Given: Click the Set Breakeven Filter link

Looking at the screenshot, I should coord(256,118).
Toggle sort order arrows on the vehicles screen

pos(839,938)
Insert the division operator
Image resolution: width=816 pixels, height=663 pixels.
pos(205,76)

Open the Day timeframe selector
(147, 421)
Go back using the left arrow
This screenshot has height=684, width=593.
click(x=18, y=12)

■ **Brief**: Reproduce all of the items above, replacing "link" with "button" and leaving everything else unchanged.

■ **Answer to the problem**:
Given: Click the Set Breakeven Filter button

Looking at the screenshot, I should coord(256,118).
Toggle sort order arrows on the vehicles screen

pos(839,938)
Insert the division operator
Image resolution: width=816 pixels, height=663 pixels.
pos(205,76)

Open the Day timeframe selector
(147, 421)
Go back using the left arrow
This screenshot has height=684, width=593.
click(x=18, y=12)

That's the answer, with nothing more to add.